What the exercise asks ->
Beginning with the first line, please return the entries exactly through the line that contains "Task: Click the GPA", and leave out all later lines.
____ Records to use
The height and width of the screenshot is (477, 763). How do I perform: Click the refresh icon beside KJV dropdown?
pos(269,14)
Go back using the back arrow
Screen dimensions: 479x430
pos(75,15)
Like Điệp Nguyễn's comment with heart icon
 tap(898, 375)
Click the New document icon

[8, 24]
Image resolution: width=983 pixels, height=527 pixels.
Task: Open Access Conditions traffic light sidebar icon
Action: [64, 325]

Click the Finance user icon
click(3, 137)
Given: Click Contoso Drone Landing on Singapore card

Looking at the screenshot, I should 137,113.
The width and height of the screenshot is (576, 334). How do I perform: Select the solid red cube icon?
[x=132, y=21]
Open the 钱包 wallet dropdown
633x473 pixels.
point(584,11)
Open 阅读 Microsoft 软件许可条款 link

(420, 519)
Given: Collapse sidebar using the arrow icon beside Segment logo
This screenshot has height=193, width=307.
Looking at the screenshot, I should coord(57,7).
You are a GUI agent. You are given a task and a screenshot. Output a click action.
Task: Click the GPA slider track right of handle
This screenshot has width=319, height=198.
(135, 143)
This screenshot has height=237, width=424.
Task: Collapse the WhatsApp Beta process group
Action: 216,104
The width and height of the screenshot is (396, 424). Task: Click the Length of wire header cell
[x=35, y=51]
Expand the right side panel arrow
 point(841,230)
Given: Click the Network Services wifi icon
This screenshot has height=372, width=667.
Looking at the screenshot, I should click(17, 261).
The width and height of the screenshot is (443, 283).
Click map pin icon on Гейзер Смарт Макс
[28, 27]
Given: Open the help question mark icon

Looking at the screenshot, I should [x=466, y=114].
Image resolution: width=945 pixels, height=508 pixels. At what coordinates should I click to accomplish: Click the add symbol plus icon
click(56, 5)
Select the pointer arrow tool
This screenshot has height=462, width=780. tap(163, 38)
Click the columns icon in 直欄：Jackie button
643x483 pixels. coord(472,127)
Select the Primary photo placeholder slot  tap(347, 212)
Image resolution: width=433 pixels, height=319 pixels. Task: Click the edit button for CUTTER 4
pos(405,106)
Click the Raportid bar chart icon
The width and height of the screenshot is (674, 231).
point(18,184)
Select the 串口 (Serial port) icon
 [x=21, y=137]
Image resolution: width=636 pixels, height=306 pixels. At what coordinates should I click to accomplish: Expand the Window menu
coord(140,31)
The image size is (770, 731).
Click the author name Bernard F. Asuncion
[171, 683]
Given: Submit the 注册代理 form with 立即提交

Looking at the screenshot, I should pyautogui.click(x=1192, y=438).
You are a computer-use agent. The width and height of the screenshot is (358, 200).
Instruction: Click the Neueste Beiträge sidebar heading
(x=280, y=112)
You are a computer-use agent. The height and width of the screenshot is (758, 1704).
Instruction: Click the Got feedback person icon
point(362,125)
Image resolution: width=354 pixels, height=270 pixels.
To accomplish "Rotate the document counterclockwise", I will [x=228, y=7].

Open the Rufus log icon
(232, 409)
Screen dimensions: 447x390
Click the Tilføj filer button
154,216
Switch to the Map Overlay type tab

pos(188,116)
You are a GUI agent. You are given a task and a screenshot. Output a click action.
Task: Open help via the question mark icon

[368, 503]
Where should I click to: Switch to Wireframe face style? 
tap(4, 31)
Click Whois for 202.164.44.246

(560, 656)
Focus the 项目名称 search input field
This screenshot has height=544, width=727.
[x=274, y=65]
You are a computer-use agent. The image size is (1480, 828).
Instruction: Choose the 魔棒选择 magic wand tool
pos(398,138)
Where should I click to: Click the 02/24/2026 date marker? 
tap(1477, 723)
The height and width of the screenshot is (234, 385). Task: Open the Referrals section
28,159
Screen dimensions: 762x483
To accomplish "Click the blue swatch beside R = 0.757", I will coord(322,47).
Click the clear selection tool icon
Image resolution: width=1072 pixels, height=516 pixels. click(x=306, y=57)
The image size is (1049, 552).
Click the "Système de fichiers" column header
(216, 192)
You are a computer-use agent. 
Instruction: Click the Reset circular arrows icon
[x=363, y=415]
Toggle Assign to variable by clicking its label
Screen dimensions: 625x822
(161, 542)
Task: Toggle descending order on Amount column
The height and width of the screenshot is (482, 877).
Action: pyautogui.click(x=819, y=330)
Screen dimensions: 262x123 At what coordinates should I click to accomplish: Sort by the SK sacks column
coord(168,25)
________
Result ->
The height and width of the screenshot is (477, 763). How do I perform: Click the refresh icon beside KJV dropdown?
pos(269,14)
Go back using the back arrow
Screen dimensions: 479x430
pos(75,15)
Like Điệp Nguyễn's comment with heart icon
 tap(898, 375)
Click the New document icon

[8, 24]
Image resolution: width=983 pixels, height=527 pixels.
Task: Open Access Conditions traffic light sidebar icon
Action: [64, 325]

Click the Finance user icon
click(3, 137)
Given: Click Contoso Drone Landing on Singapore card

Looking at the screenshot, I should 137,113.
The width and height of the screenshot is (576, 334). How do I perform: Select the solid red cube icon?
[x=132, y=21]
Open the 钱包 wallet dropdown
633x473 pixels.
point(584,11)
Open 阅读 Microsoft 软件许可条款 link

(420, 519)
Given: Collapse sidebar using the arrow icon beside Segment logo
This screenshot has height=193, width=307.
Looking at the screenshot, I should coord(57,7).
You are a GUI agent. You are given a task and a screenshot. Output a click action.
Task: Click the GPA slider track right of handle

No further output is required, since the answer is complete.